Is there some other magic function I can tack onto the query (similar to NOWAIT) which will only wait for the lock for 4 seconds before failing?
No. You must:
BEGIN;
SET LOCAL lock_timeout = '4s';
SELECT ....;
COMMIT;
Due to the painfully monolithic spaghetti code nature of the code base, its not simply a matter of changing global configs, it kinda needs to be a per-query based solution
SET LOCAL is suitable, and preferred, for this.
There's no way to do it in the text of the query, it must be a separate statement.
The mailing list post you linked to is a proposal for an imaginary syntax that was never implemented (at least in a public PostgreSQL release) and does not exist.
In a situation like this you may want to consider "optimistic concurrency control", often called "optimistic locking". It gives you greater control over locking behaviour at the cost of increased rates of query repetition and the need for more application logic.

PostgreSQL Lock Row on indefinitely time

I wanna lock one row by some user until he work with this row on indefinitely time and he must unlock it when done. So any others users will not be able to lock this row for yourself. It is possible to do on data base level?
You can do it with a long-lived transaction, but there'll be performance issues with that. This sounds like more of a job for optimistic concurrency control.
You can just open a transaction and do a SELECT 1 FROM mytable WHERE clause to match row FOR UPDATE;. Then keep the transaction open until you're done. The problem with this is that it can cause issues with vacuum that result in table and index bloat, where tables get filled with deleted data and indexes fill up with entries pointing to obsolete blocks.
It'd be much better to use an advisory lock. You still have to hold the connection the holds the lock open, but it doesn't have to keep an open idle transaction, so it's much lower impact. Transactions that wish to update the row must explicitly check for a conflicting advisory lock, though, otherwise they can just proceed as if it wasn't locked. This approach also scales poorly to lots of tables (due to limited advisory lock namespace) or lots of concurrent locks (due to number of connections).
You can use a trigger to check for the advisory lock and wait for it if you can't make sure your client apps will always get the advisory lock explicitly. However, this can create deadlock issues.
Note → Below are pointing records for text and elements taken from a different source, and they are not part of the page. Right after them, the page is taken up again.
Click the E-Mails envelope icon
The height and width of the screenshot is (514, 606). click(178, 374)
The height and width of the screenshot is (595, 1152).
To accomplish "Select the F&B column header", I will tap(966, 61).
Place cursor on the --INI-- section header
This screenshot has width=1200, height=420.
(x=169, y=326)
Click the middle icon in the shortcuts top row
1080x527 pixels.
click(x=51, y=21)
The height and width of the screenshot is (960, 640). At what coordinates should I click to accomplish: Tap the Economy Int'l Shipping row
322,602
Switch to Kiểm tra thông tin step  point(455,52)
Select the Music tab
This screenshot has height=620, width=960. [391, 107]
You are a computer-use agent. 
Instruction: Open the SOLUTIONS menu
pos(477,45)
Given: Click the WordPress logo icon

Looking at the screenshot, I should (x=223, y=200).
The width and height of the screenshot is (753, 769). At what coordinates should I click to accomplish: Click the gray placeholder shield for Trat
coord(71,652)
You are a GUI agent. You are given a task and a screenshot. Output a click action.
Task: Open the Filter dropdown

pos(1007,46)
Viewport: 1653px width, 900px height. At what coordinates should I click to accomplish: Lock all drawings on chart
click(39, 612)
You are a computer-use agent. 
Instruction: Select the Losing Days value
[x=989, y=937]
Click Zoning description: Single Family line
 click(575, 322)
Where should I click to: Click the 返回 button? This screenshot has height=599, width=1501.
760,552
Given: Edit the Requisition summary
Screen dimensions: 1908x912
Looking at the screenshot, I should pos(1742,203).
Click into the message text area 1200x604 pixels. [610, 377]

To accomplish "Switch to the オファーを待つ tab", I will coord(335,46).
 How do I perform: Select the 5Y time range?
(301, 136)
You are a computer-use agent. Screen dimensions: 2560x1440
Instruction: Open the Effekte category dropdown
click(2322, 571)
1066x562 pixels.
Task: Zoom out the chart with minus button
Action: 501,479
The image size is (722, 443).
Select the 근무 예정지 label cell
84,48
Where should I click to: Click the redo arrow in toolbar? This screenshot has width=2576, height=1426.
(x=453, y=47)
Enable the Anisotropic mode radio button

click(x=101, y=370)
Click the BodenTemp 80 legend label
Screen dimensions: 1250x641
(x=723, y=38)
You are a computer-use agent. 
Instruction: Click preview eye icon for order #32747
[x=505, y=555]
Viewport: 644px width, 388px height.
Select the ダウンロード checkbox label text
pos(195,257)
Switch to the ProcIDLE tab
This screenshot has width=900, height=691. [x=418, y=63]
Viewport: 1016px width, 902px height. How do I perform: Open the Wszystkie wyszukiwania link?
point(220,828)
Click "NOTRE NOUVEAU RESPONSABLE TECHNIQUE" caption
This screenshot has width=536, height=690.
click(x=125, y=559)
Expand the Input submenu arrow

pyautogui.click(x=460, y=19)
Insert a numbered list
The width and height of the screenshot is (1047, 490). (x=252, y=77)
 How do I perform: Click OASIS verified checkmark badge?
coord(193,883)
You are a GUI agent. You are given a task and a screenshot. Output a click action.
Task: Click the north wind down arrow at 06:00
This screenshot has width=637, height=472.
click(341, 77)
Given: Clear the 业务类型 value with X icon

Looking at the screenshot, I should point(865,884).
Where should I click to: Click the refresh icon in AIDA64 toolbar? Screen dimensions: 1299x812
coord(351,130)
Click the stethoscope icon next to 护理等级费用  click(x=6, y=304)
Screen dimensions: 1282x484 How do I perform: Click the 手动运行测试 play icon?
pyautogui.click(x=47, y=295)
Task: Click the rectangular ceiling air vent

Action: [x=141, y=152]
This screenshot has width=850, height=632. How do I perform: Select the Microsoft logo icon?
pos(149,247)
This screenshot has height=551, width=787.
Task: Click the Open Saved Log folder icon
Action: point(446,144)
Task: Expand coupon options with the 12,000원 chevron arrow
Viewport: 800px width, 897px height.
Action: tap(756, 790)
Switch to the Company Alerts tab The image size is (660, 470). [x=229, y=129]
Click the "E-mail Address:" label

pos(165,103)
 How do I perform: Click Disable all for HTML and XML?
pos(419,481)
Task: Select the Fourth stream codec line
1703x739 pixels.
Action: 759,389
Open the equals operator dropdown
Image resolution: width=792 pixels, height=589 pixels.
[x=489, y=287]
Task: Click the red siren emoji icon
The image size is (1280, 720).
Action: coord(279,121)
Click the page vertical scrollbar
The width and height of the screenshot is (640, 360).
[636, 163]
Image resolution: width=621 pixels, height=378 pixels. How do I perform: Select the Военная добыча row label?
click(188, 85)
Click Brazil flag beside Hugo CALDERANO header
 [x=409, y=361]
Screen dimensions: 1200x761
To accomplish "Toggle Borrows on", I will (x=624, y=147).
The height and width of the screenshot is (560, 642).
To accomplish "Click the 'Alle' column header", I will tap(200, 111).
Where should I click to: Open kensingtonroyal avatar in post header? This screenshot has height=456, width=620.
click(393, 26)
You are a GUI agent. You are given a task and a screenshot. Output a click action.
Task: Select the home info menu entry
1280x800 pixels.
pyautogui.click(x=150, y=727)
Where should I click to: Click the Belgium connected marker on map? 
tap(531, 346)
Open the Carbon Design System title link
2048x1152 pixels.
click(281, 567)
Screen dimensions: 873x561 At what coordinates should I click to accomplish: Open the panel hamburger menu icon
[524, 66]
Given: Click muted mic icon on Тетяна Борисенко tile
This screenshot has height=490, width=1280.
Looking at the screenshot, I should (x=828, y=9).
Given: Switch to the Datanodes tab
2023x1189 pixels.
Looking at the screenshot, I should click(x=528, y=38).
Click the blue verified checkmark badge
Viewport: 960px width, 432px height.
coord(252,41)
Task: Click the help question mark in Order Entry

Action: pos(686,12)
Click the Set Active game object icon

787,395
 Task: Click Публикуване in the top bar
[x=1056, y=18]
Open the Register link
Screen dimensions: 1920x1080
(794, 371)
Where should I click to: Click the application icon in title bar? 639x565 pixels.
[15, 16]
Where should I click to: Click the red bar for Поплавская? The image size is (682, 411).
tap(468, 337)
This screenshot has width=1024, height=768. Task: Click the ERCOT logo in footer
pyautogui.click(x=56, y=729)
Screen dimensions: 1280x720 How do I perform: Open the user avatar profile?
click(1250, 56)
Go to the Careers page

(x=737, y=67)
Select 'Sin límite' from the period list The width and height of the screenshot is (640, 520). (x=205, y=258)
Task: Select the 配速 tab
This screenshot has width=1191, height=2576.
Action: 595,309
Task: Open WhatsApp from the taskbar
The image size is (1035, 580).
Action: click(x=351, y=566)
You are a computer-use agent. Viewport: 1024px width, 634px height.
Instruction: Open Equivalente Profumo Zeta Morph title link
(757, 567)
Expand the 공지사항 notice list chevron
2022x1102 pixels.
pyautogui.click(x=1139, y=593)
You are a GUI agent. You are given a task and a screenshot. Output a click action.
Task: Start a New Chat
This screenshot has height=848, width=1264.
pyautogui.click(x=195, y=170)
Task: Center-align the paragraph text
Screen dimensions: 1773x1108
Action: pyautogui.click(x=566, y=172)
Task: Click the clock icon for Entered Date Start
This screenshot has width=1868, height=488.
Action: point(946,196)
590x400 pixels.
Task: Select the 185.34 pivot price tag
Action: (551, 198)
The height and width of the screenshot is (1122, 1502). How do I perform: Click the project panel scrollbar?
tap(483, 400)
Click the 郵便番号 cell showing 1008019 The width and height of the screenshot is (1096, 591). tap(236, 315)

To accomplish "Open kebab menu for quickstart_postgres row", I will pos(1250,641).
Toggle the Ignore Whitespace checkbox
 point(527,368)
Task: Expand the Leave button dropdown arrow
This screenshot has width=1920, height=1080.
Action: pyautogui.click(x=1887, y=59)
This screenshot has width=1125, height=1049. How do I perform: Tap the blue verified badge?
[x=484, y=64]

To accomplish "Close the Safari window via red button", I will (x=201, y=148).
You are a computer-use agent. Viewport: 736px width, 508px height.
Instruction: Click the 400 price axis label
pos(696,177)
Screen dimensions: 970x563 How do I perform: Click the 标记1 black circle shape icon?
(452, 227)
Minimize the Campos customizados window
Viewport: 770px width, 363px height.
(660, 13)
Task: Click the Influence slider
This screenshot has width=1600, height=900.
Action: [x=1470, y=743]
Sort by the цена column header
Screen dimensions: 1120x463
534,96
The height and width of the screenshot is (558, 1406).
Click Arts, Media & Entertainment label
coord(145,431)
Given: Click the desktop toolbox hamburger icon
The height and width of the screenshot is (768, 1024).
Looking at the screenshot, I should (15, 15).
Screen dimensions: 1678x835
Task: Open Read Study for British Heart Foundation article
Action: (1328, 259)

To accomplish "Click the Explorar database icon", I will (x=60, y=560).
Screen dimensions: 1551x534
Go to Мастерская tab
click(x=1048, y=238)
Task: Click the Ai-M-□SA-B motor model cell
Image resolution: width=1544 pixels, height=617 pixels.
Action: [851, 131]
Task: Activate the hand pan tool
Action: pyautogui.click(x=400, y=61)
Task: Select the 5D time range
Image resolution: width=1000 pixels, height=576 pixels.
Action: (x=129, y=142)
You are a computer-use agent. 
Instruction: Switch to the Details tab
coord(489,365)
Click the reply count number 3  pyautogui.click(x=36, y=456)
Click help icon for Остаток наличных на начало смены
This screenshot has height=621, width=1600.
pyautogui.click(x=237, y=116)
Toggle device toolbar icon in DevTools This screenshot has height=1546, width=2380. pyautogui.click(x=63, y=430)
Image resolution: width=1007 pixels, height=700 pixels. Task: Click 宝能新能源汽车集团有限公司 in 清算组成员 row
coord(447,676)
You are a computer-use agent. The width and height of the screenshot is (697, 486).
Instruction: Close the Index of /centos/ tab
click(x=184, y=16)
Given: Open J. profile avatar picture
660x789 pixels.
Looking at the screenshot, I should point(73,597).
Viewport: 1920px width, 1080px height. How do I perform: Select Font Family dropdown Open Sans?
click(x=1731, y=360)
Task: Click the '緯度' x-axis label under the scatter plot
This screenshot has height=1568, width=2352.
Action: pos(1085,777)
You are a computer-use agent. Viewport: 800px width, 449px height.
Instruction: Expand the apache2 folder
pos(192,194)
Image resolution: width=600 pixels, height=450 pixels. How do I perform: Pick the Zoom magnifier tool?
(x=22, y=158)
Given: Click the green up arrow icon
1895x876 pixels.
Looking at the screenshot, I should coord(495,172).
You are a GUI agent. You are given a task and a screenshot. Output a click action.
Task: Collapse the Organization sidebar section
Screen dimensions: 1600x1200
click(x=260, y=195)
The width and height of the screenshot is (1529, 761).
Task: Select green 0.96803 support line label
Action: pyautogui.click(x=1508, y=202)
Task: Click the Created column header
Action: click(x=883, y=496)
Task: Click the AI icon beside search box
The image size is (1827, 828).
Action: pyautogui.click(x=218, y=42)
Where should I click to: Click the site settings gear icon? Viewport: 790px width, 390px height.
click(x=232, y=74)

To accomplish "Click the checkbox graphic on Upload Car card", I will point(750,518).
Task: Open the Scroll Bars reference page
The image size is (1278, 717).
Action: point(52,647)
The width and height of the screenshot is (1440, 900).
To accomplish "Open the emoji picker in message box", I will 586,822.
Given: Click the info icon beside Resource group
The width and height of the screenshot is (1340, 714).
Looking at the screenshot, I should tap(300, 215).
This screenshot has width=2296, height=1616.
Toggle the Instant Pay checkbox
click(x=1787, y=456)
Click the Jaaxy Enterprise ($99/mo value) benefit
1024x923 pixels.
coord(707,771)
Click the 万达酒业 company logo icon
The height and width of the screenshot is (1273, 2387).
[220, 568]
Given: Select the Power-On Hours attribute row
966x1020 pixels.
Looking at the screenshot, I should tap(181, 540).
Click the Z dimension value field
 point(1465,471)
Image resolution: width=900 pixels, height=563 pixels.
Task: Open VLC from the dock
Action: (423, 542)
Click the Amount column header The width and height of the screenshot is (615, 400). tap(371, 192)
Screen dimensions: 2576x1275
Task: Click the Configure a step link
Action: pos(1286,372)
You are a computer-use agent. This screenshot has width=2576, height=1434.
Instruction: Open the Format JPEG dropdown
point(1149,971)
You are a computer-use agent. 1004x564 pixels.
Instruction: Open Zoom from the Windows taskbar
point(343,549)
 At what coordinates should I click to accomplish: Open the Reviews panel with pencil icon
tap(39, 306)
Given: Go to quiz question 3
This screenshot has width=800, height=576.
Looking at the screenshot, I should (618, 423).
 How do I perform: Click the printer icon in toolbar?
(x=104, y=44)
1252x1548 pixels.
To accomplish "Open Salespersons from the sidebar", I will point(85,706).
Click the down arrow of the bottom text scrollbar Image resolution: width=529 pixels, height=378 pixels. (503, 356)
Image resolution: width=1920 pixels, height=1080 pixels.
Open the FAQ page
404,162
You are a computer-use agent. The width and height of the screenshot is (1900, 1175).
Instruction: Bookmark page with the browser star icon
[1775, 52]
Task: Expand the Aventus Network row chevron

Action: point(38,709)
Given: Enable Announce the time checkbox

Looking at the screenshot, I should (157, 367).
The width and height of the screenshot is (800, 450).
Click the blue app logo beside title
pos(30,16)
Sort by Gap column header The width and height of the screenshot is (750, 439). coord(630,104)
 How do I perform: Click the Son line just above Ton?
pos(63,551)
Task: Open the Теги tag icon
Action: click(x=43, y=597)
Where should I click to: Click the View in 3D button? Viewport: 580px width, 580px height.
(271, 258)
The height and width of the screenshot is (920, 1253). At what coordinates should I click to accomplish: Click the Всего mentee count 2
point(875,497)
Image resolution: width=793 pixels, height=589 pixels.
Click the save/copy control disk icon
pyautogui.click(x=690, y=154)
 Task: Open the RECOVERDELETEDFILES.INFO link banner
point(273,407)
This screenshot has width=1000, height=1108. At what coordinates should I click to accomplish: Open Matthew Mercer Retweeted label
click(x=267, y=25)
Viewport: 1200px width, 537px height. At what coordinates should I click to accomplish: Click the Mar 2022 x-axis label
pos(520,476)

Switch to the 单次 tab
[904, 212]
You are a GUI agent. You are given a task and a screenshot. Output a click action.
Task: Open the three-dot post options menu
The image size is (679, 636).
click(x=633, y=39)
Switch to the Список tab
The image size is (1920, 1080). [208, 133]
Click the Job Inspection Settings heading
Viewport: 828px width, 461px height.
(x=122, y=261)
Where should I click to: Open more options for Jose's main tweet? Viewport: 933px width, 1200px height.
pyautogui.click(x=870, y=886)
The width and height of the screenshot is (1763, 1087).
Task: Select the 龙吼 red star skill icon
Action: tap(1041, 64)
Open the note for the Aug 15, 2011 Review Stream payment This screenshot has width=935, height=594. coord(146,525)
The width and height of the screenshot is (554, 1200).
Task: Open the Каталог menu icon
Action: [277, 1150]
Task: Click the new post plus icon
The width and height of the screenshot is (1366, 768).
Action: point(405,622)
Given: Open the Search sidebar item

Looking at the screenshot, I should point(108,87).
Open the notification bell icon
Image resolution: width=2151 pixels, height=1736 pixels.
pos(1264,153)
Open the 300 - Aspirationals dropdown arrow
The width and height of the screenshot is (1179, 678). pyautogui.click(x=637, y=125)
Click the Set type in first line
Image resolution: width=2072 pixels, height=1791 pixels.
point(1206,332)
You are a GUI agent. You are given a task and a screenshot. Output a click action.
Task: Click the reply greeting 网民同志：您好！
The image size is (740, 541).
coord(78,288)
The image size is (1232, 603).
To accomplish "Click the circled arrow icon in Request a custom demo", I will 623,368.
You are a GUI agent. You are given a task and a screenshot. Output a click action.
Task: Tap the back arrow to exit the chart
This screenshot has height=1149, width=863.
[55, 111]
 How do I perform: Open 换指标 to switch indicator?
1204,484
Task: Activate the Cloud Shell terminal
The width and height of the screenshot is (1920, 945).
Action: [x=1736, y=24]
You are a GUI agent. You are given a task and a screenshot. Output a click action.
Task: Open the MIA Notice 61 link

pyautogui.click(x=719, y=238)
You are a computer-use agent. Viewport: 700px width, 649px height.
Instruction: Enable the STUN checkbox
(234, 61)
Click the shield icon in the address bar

For that reason, the best approach is probably to have a locked_by field that records a user ID, and a locked_time field that records when it was locked. Do it at the application level and/or with triggers. To deal with concurrent attempts to obtain the lock you can use optimistic concurrency control techniques, where the WHERE clause on the UPDATE that sets locked_by and locked_time will not match if someone else gets there first, so the rowcount will be zero and you'll know you lost the race for the lock and have to re-check. That WHERE clause usually tests locked_by and locked_time. So you'd write something like:
UPDATE t
SET locked_by = 'me' AND locked_time = current_timestamp
WHERE locked_by IS NULL AND locked_time IS NULL
AND id = [ID of row to update];
(This is a simplified optimistic locking mode for grabbing a lock, where you don't mind if someone else jumped in and did an entire transaction. If you want stricter ordering, you use a row-version column or you check that a last_modified column hasn't changed.)